A friend recently started quoting from a grammar book they had borrowed from my downstairs library, leading me to ask, "What did you bring that book that I didn't want to be read to out of up for?" (Take that, John Dryden.)
Almost always, during the last few days before a performance, a huge chunk of my working memory contains the music I'm about to perform. I have two concerts this weekend, so right now, my brain has a lot of Bruckner in it. I feel completely prepared, in fact.
Unfortunately, I still have a day job, and I need a large chunk of my brain to work on re-architecting a section of our app. Instead of loading data from Microsoft Excel files, which the app needs to read entirely into memory because of the way Excel stores the contents of cells, I need to allow the app to use comma-separated values (CSV) files that it can read and throw away. So instead of reading the entire Excel file into memory and keeping it there while it generates an in-memory model of the file, the app will simply read each row of a CSV file and then throw that row away while building its model. I believe that will allow the app to ingest at least 5x more data for any given memory size.
I'm finding that the "In Te, Domine speravi" fugue from Bruckner's Te Deum keeps getting in the way of thinking about the re-architecture.
And oh, the irony, that I don't have enough working memory to think about how to get more working memory for our app.
Meanwhile...
- James Fallows shakes his head at a pair of New York Times headlines that tell exactly the opposite stories as the articles under them. Salon's Lucian K Truscott IV elaborates.
- The Mary Sue does not hold back on dismissing retiring US Senator Kyrsten Sinema (?-AZ), a "useless corporate Senate shill who accomplished nothing." "The only thing Sinema accomplished was outing herself as a toxic narcissist who deceived her supporters to make herself wealthy."
- Monica Hesse has a similar, but more restrained, take on Sinema: "The interesting thing actually wasn’t her clothes. The interesting thing was that we wanted her clothes to mean something."
- Nicholas Kristof pounds his desk about how the bullshit anti-Woke school battles coming out of places like Florida distract from the real problem: Johnny can't read.
- A Santa Fe, N.M., jury convicted Hannah Gutierrez Reed of involuntary manslaughter for putting a live round in a prop firearm on the set of the movie Rust in 2021.
- Cornell professor Sara Bronin leads the effort to create a National Zoning Atlas, which hopes to show what places in the US have the most onerous housing restrictions.
- Chicago's Museum of Science and Industry has launched a new exhibit on "the science of James Bond."
Finally, prosecutors agreed to dismiss (without prejudice, I believe, though the Post left out that detail) the criminal case revolving around Don Henley's handwritten notes outlining the Eagles album Hotel California when Henley's lawyers got caught withholding evidence from the defense team.
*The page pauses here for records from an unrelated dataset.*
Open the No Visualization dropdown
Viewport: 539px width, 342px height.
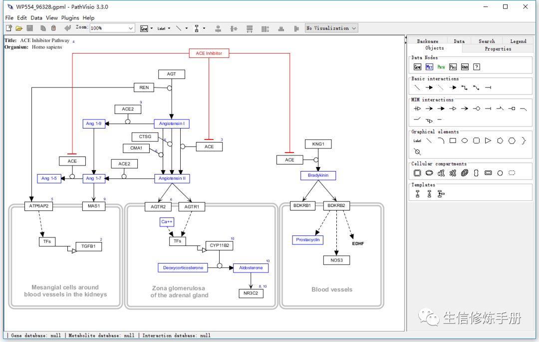331,28
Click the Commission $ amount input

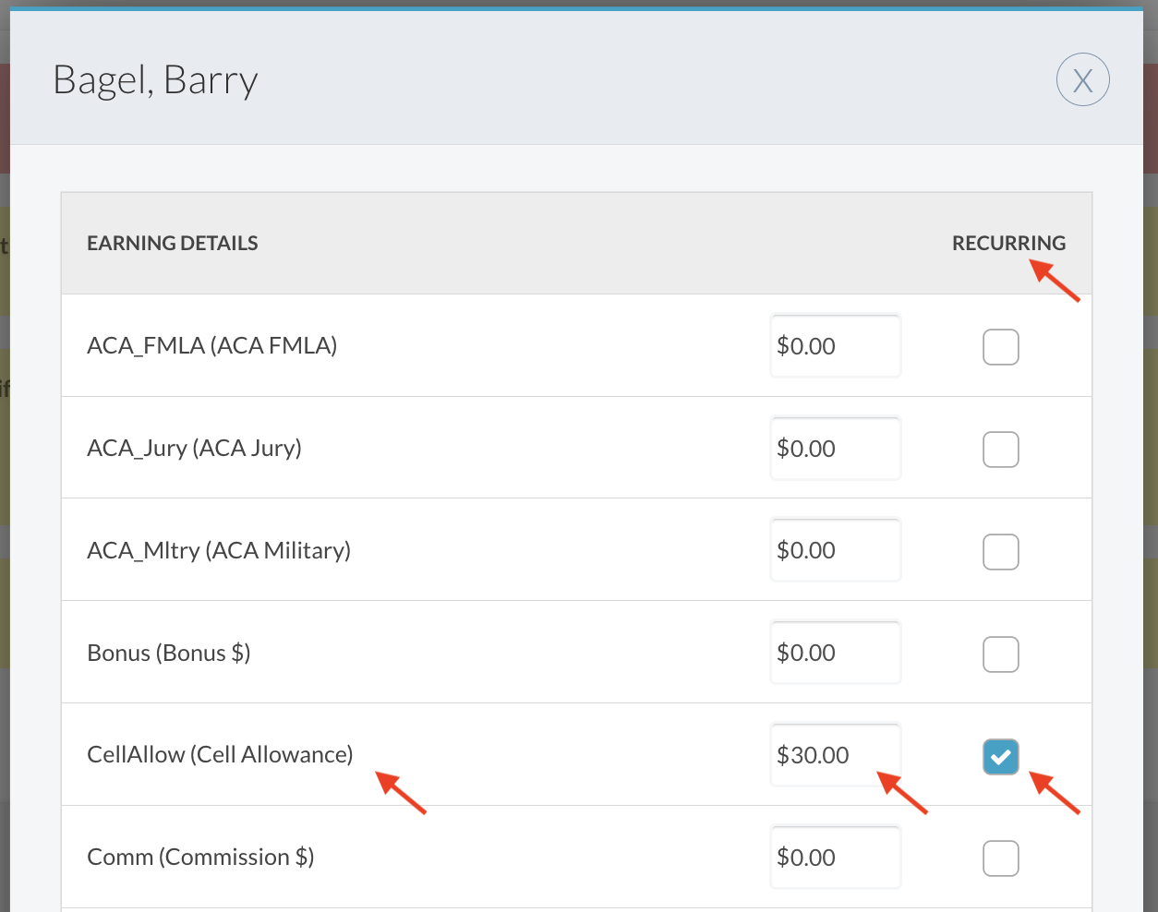pos(835,858)
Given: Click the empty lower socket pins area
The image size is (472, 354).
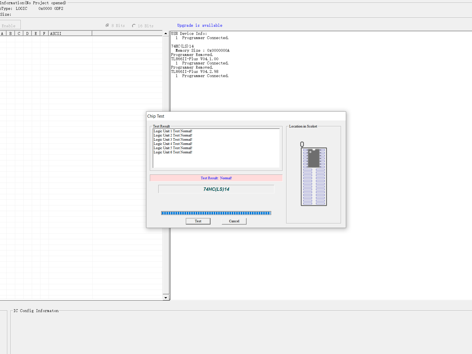Looking at the screenshot, I should (x=314, y=187).
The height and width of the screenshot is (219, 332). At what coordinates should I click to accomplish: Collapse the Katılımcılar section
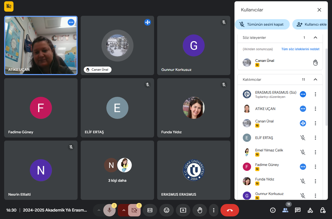click(315, 79)
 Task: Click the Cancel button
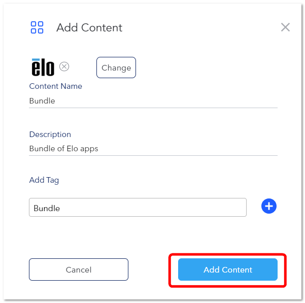tap(79, 270)
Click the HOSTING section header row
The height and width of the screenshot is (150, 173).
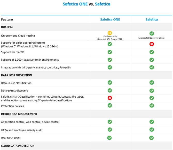point(7,27)
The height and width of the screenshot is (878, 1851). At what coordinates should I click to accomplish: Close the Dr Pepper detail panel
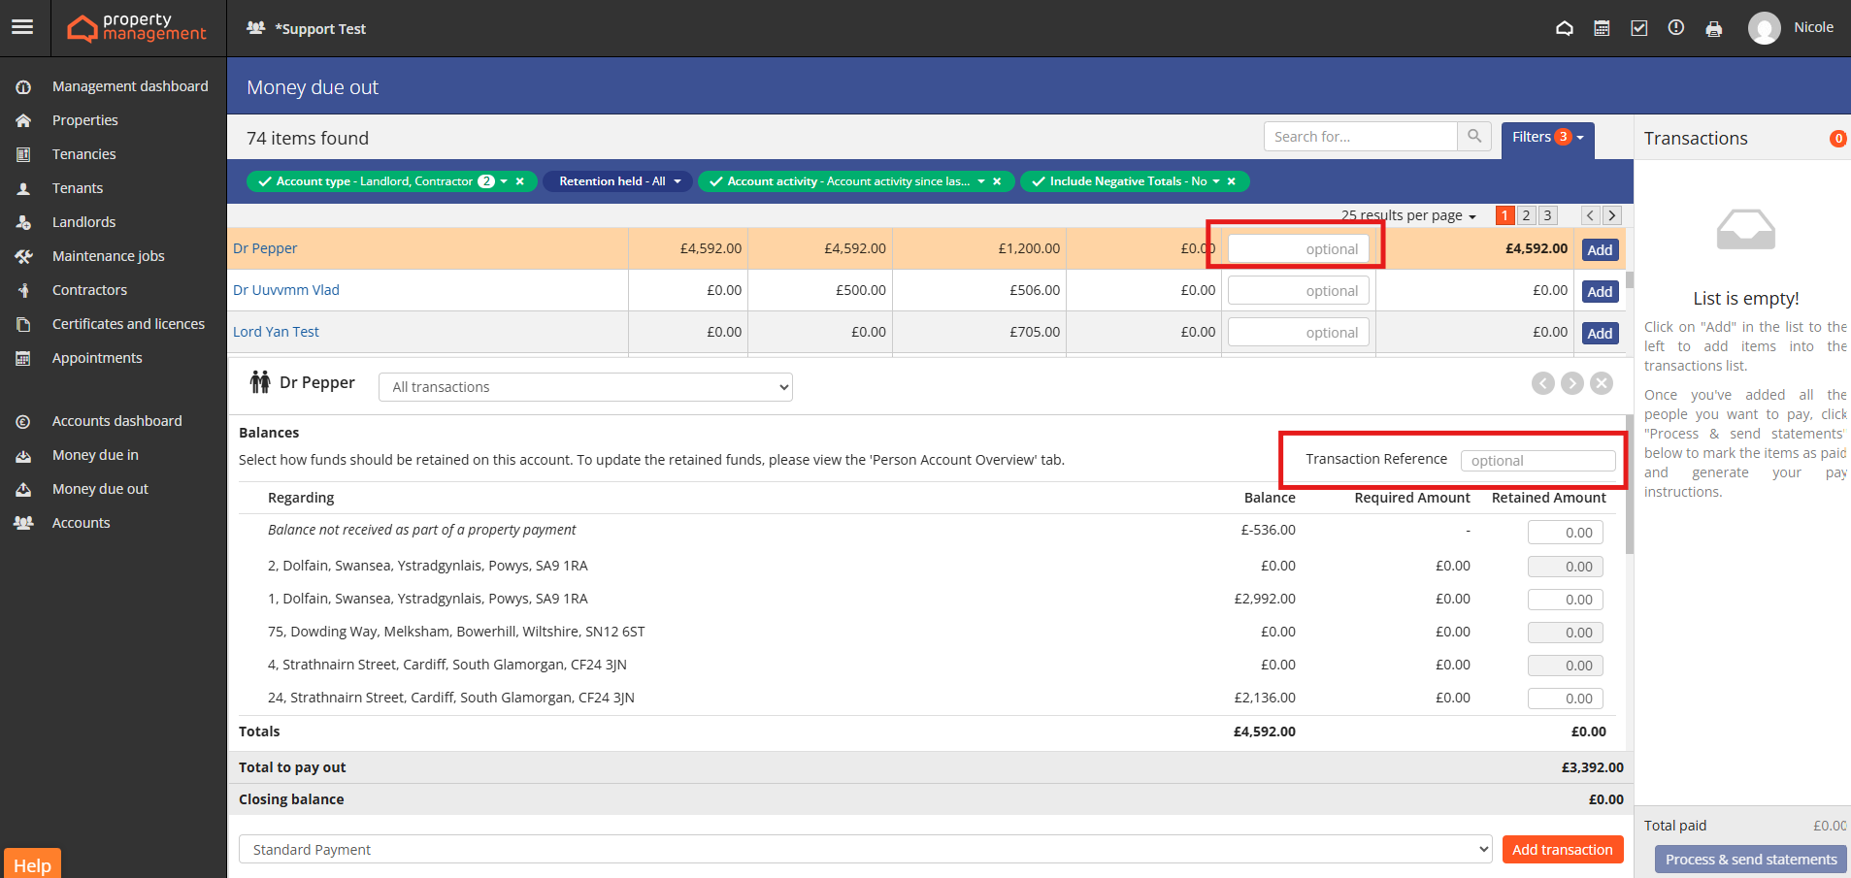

In civil cases, this is bad, but in criminal cases it's much, much worse. Like, reversible error at best and dismissal with prejudice at worst. It appears that Henley himself blew up the case by changing his mind about waiving attorney-client privilege after his attorneys had already testified. Perhaps he thought he could score points against the defense that way, but like most victims of the Dunning-Krueger Effect, he didn't understand that "gotcha" moves are generally not allowed in US courts. We'll see if the prosecutors move for a new trial or just take the loss. (It looks like the latter.)